Scatter plots presenting actual and predicted values of log CMC real (x-axis) and log CMC predicted (y-axis) for the RFR model in the training and validation phases (A) and testing phase (B). The red dashed line corresponds to the line with slope one.

Regarding the first case (−0.50, −1.07), the model predicted a value of −1.07 M, while the actual value was −0.50 M, (model overestimation). This case showed the highest absolute error (0.572 M), since it is the point that is farthest from the slope line 1, and a significant absolute percentage error value (115.2 %). The second case (−0.77, −1.28) also presented an overestimation of the model (−1.28 M vs −0.77 M). In addition, it showed the second highest value of absolute error (0.511 M) and the third highest value of percentage error value (66.2 %). Finally, the third case (−0.23, −0.61), the model predicted a log CMC value of −0.61 M versus actual value (−0.23 M) leading a model overestimation of the model. Furthermore, this case showed an absolute error of 0.377 M and the highest value of absolute percentage error (160.7 %). In fact, if these three training cases are removed, the values of the three statistical parameters are significantly improved (RMSE = 0.070 M, MAPE = 4.6 %, and R2 = 0.980).

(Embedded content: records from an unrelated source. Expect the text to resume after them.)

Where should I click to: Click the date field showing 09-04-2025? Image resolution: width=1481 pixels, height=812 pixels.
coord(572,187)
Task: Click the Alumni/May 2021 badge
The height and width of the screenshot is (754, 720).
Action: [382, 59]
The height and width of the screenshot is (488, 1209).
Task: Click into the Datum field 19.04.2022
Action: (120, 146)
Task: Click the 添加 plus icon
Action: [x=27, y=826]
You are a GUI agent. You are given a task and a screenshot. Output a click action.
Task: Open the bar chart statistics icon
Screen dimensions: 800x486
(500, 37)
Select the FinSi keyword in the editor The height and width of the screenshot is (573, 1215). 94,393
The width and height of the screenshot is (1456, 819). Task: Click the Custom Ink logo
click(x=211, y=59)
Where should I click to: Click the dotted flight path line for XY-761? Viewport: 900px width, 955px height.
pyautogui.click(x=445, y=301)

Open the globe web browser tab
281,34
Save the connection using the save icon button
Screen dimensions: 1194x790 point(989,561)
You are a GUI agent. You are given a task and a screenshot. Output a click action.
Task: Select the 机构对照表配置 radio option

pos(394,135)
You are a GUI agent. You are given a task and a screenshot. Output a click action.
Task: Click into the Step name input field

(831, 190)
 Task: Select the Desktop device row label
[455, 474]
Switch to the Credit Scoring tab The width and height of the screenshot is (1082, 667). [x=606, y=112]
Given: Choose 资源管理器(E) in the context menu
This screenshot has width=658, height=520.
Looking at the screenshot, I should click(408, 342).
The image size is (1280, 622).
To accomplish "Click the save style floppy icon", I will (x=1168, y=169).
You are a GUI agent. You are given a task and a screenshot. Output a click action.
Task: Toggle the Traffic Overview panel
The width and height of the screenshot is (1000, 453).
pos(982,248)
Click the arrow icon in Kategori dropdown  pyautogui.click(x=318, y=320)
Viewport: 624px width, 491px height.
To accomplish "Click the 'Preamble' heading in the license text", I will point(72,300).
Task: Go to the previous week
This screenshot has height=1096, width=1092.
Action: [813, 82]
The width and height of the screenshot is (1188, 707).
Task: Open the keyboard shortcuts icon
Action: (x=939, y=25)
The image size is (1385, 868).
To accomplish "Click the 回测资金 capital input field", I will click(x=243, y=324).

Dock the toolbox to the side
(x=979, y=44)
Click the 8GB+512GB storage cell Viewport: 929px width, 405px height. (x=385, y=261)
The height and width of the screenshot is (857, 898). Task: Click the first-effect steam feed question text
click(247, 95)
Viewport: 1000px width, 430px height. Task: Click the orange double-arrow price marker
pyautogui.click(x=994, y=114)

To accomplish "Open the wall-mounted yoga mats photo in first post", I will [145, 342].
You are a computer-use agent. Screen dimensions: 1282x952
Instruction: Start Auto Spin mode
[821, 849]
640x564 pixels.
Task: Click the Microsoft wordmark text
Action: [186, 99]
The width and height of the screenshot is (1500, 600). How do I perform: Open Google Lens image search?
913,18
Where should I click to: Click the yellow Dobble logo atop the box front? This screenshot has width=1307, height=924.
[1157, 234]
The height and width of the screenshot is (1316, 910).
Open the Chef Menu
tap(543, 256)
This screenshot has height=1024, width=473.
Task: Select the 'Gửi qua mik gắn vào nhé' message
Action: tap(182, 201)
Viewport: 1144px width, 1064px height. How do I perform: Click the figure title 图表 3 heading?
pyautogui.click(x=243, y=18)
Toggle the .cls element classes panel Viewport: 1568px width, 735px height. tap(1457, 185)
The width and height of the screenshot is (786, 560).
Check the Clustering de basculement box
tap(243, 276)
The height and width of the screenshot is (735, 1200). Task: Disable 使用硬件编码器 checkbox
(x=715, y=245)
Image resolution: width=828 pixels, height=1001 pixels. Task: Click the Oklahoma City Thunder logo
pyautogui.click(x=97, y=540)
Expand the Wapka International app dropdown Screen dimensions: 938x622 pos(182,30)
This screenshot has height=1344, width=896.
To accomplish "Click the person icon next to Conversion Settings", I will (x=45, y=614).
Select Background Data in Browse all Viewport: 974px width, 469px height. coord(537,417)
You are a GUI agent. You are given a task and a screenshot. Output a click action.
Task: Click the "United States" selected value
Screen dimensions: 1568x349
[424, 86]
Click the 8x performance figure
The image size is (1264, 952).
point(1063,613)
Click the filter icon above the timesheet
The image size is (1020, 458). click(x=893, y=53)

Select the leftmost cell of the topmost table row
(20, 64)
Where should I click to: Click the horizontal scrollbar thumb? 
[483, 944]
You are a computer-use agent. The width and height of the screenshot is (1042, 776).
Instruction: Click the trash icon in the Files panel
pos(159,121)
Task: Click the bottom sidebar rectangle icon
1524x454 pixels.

Figure 4B illustrates the dispersion of CMC values for the external data in testing phase. According to this figure, it is observed that most of the cases are close to the slope line 1 (red dashed). However, two test cases with the highest error values are highlighted. In this sense, the first case (−1.36, −1.52), in which the model predicted a value of −1.52 M versus −1.36 M resulting in a model overestimation of 11.7 %, had the highest absolute error value (0.159 M). On the other hand, the second case (−0.84, −0.73) presented the highest absolute percentage error value (12.9 %) and the second highest absolute error value (0.108 M).

3.2 Support vector machine models

Regarding SVM models, six different predictive models have been developed using SVM algorithm. Figure 5 presents the values of statistical parameters of RMSE. On the other hand, statistical parameters for MAPE and R2 are represented (Table 2).

Figure 5: 
Graphical representation of the RMSE values for training, validation and testing for the SVM models. RMSE is root mean square error (M).
Figure 5:

Graphical representation of the RMSE values for training, validation and testing for the SVM models. RMSE is root mean square error (M).

Table 2:

Values of the statistical parameters MAPE and R2 obtained by each of the six SVM models developed for all phases (training, validation and testing). MAPE is mean absolute percentage error (%) and R2 is the linear squared correlation coefficient.

Training Validation Testing
Model MAPE R2 MAPE R2 MAPE R2
SVM 0.2 0.999 5.1 0.983 3.8 0.970
SVML 0.4 0.999 3.1 0.991 3.4 0.969
SVMR 9.5 0.913 8.7 0.933 7.9 0.922
SVMR-L 0.6 0.998 2.9 0.993 2.1 0.991
SVMZ 8.7 0.916 8.8 0.932 7.0 0.920
SVMZ-L 0.6 0.998 2.6 0.994 2.6 0.985

Considerable differences were observed in the values of the statistical parameters RMSE (Figure 5) and MAPE (Table 2) for all phases between the SVM models developed using a linear scale and those using a logarithmic scale. In this sense, the SVMR and SVMZ models showed the highest values of these two statistical parameters compared to the other SVM models.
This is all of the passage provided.